BEGIN Information given

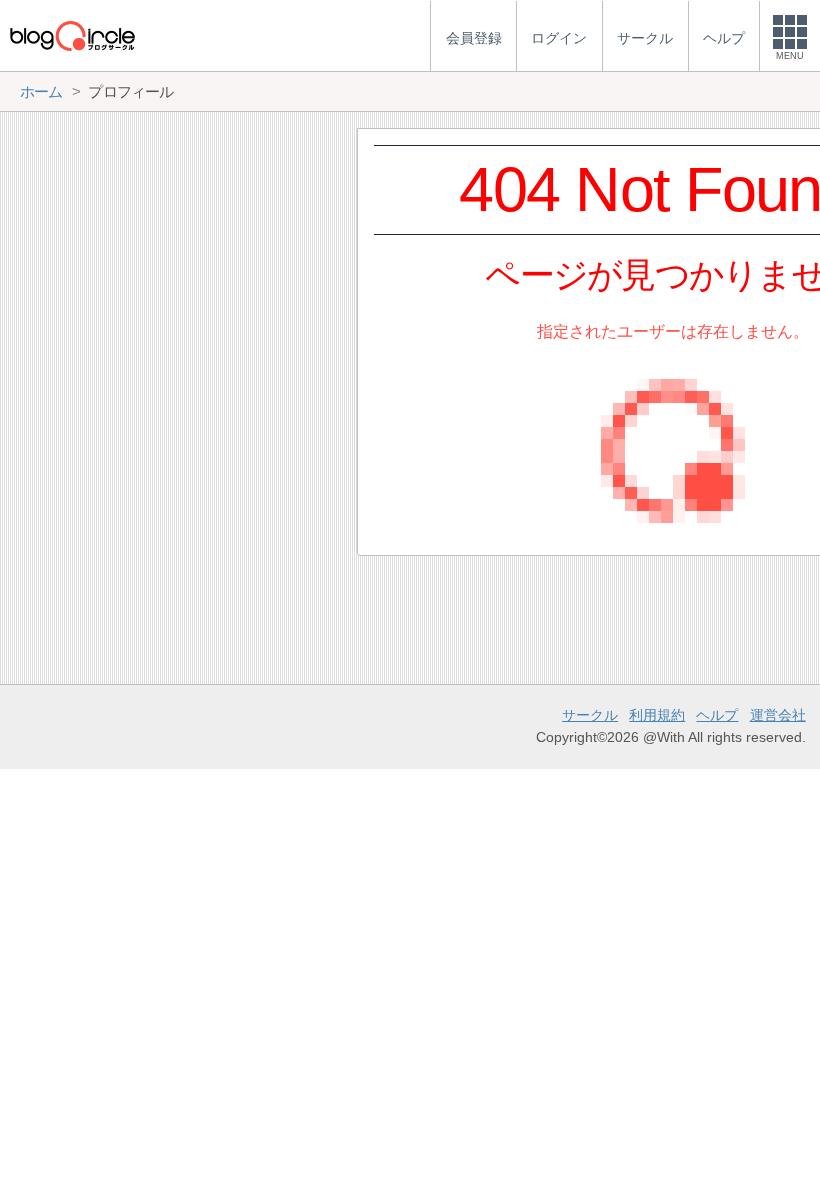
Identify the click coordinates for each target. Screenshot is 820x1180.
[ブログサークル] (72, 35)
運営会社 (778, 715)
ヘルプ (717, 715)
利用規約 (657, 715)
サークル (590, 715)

END Information given
BEGIN Information given

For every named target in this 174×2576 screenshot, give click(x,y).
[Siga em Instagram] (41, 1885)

END Information given

### Problem to work on
Examine the entries and say how many of their lines hold the word "click". No other words should accompany the number.

### Solved exercise
2